Wie es zu dem (lückenhaften) Tabakwerbeverbot kam

Zigaretten sind die einzigen Produkte, die bei bestimmungsgemäßem Gebrauch die Hälfte ihrer Konsumenten umbringen. Um die Tabaktoten zu ersetzen, sind die Zigarettenhersteller auf Werbemaßnahmen angewiesen, die Nichtraucher zum Einstieg in das Rauchen animieren. Tabakkonsumenten bleiben meist der Marke treu, mit der sie das Rauchen angefangen haben. Darum stehen die Konzerne unter dem ökonomischen Zwang, möglichst frühzeitig auf ihre potentiellen Kunden einzuwirken. Die Zielgruppe der Jugendlichen wird in firmeninternen Strategiepapieren mit Tarnvokabeln wie „starter“, „learner“ oder „entry level user“ umschrieben. Wie eine Zigarettenwerbung aussieht, die bei minderjährigen Nichtrauchern den Eindruck erzeugt, Rauchen sei cool, belegt das Beispiel der Be Marlboro-Kampagne von Philip Morris.

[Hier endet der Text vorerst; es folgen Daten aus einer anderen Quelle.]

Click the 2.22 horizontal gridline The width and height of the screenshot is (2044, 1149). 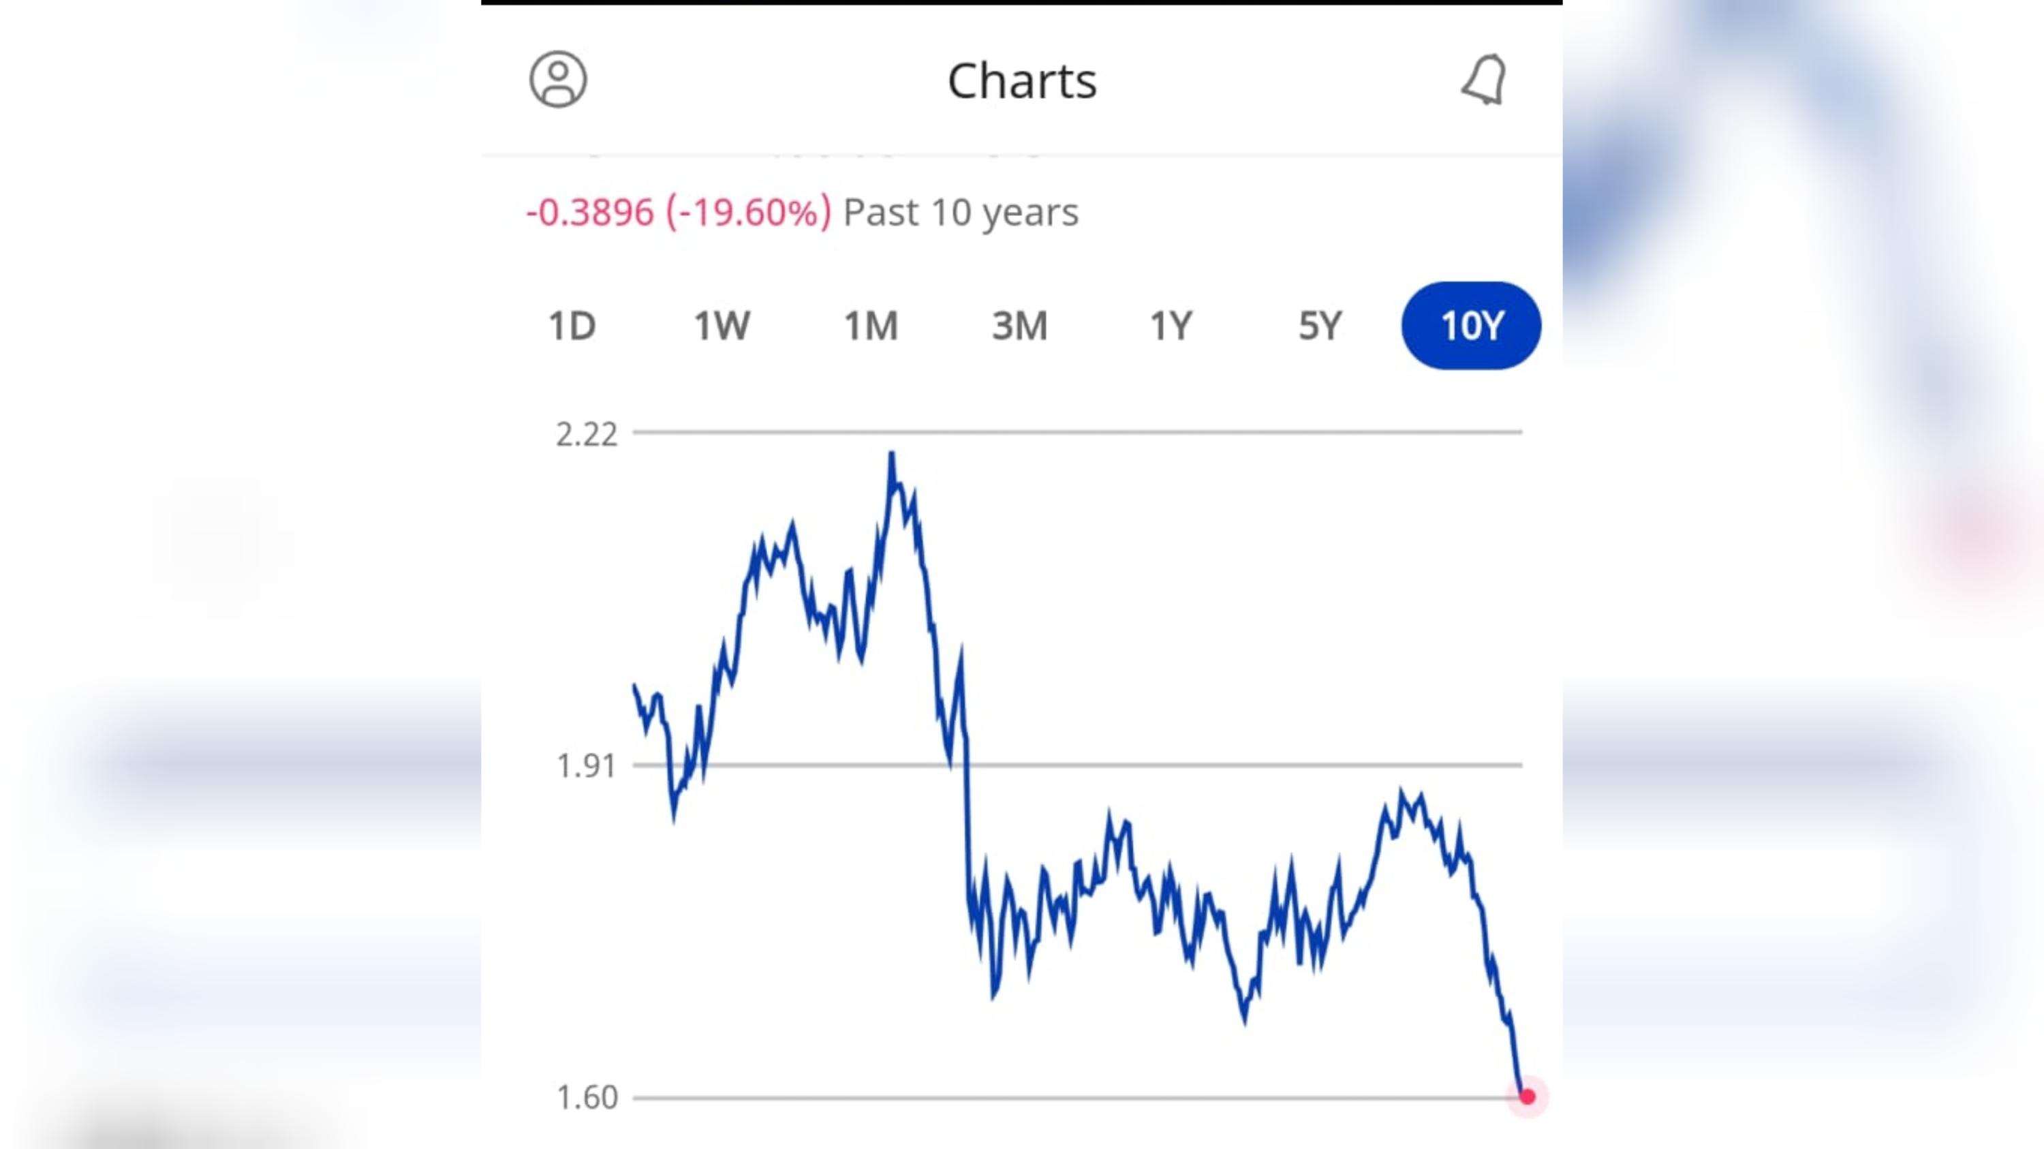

Um die Jugend zu schützen, darf in den meisten europäischen Ländern schon seit Langem nicht mehr für Zigaretten geworben werden. In Deutschland haben Gesundheitsexperten jahrzehntelang dasselbe gefordert – vergeblich. Zu gut waren die Kontakte der Tabaklobby in die Parteiführungen unterschiedlichster Couleur. Im April 2016 schien es dann endlich so weit zu sein: Das damalige Bundeskabinett verabschiedete einen Gesetzentwurf, der u.a. ein Verbot der Außenwerbung und eine Beschränkung der Kinowerbung für Zigaretten vorsah. Doch die Kabinettsvorlage stieß beim Wirtschaftsflügel der CDU/CSU auf Ablehnung und wurde bis zum Ende der Legislaturperiode nicht zur Abstimmung in den Bundestag eingebracht. Auch der Versuch von Gesundheitspolitikern, bei der Neuauflage der Großen Koalition im Frühjahr 2018 ein Tabakwerbeverbot im Koalitionsvertrag zu vereinbaren, scheiterte.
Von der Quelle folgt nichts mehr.